A Maharashtra farmers' protest against the bullet train project
Thereafter, there has been complete silence with no response from any of the concerned authorities.
Big projects, like the bullet train, affect not only the immediate project-affected local people, but also all global citizens who are impacted in the current scenario. International principles of environmental justice as well as national laws recognise the right to public participation and democratic process of decision-making for projects and activities that impact the environment and society.
Principle 10 of the Rio Declaration adopted in 1992 sets out access to information, public participation, and access to justice as the three key pillars of sound environmental governance. All three principles are currently being violated by conducting the acquisition process at this time of pandemic.

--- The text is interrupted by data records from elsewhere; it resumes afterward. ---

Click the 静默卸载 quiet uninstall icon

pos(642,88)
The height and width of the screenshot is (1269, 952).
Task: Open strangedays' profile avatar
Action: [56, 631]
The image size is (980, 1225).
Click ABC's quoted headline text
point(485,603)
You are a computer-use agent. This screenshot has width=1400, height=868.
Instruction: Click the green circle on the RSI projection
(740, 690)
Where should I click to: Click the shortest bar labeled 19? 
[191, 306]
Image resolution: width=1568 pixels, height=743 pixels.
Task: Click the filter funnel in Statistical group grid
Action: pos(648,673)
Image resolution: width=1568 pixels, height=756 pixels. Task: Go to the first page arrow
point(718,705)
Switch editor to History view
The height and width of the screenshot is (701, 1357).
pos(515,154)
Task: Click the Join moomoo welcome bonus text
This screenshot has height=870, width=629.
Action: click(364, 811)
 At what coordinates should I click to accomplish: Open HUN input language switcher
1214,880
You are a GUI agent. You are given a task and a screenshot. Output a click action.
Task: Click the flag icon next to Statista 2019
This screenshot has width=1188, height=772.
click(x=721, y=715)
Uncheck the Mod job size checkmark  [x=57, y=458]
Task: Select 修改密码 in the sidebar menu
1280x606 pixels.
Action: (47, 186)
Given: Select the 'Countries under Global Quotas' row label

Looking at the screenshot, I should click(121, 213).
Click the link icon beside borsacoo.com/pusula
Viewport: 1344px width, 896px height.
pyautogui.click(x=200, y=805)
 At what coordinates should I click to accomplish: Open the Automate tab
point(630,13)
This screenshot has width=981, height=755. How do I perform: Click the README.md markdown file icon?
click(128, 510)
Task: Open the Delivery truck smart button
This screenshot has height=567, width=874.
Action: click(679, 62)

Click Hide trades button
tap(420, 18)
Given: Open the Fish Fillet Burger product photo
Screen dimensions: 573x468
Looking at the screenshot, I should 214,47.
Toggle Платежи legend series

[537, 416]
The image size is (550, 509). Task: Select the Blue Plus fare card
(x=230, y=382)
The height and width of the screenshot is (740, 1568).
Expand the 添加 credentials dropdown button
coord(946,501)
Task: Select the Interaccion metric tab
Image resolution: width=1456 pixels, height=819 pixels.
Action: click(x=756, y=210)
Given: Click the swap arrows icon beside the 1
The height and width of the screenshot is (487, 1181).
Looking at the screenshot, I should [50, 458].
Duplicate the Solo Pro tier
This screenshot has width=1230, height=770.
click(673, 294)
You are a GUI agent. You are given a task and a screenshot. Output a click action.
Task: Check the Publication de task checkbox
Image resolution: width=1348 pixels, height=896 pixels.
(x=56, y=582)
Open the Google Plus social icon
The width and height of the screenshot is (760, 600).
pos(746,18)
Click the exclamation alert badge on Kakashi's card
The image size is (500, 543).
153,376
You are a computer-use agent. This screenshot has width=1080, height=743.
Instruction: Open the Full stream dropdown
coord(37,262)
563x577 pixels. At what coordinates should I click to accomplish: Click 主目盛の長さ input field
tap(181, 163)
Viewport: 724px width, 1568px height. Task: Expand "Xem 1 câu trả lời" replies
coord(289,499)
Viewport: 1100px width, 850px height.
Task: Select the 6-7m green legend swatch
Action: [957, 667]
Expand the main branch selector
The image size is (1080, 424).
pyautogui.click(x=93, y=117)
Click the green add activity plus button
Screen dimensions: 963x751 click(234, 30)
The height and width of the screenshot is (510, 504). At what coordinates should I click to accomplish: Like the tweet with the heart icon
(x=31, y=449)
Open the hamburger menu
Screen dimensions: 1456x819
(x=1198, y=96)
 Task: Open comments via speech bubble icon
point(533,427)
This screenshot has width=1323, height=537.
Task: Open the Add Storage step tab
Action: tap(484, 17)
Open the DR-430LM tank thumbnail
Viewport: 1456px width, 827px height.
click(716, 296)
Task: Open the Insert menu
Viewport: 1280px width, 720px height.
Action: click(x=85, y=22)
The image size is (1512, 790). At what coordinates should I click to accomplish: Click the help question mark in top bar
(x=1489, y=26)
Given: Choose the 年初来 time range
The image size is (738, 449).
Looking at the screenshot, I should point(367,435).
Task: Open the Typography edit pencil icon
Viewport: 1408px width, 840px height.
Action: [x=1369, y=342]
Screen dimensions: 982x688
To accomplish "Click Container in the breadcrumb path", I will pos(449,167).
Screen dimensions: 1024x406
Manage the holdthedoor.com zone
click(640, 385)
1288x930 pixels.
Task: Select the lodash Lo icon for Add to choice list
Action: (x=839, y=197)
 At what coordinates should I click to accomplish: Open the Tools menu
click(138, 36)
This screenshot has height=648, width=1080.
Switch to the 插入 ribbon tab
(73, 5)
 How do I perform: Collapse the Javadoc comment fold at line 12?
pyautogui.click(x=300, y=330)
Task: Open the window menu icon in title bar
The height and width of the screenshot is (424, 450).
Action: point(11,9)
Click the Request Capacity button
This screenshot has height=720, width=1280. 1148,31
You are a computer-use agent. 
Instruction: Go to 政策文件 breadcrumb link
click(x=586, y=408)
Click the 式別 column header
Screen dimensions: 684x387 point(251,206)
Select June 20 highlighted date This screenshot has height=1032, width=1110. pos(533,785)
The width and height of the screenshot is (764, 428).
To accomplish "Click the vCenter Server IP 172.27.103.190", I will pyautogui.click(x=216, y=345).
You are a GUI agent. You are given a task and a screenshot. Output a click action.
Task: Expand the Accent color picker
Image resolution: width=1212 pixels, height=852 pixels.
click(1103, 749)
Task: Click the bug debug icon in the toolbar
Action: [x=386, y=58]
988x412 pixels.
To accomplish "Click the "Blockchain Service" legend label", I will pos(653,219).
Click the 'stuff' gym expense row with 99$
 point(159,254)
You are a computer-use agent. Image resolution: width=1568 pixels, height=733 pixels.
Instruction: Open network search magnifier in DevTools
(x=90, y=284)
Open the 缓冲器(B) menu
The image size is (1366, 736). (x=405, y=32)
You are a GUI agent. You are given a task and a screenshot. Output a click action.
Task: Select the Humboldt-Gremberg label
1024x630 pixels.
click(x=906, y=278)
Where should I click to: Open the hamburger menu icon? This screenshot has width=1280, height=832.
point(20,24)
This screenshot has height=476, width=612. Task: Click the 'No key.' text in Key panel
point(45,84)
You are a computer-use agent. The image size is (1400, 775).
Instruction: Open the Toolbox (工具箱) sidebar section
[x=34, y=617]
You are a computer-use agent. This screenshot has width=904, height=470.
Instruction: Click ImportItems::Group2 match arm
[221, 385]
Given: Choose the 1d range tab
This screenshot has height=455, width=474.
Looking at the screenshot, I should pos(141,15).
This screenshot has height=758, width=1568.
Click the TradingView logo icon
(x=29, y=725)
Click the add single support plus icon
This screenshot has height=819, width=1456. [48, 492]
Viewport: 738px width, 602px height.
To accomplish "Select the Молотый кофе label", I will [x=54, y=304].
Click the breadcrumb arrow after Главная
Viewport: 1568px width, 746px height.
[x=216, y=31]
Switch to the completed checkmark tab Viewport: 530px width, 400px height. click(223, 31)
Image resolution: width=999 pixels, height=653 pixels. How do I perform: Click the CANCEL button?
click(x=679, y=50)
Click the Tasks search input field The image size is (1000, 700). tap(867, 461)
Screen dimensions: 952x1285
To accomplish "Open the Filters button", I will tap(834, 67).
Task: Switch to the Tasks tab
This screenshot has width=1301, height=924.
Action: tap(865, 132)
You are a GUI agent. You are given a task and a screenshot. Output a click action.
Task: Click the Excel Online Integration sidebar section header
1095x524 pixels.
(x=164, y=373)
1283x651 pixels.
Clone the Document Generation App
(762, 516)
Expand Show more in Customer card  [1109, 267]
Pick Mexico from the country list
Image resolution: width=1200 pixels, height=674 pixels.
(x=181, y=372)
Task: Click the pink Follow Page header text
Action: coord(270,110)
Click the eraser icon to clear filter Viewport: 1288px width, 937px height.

If the Covid-19 crisis has highlighted anything, it is the need to rethink development as well as development priorities and not to use the pandemic as a chance to hasten an unsustainable, opportunistic, and destructive development agenda. It is imperative at this juncture that the universal human rights, principles, and laws relating to environment protection and social justice be upheld strictly and comprehensively.
Keeping in mind above facts and international human rights, we demand:
  • The governments stop all the activities related to the MAHSR project, and more particularly, land acquisition.
  • The governments immediately announce, by way of advertisements in all major newspaper and news channels, that they have taken a decision to stop all the activities related to the bullet train project with immediate effect. 
  • The governments immediately withdraw all the public notices issued through newspapers for land acquisitions during pre-Covid-19 and post-Covid-19 period. 
  • The governments immediately announce, through advertisements in all major newspaper and news channels, that the properties, which were acquired in past and places where so-called compensation is considered, be put on hold and people to continue to have rights on those lands for their routine use. 
  • The governments put all this information in public domain and make appropriate arrangement so that this information in different local languages reaches everybody. 
  • The governments reconsider their priorities and work towards grounded efforts of environmental and social stability and sustainability. 
We look forward to hearing a positive and prompt response from you. Let us not make this matter more complicated.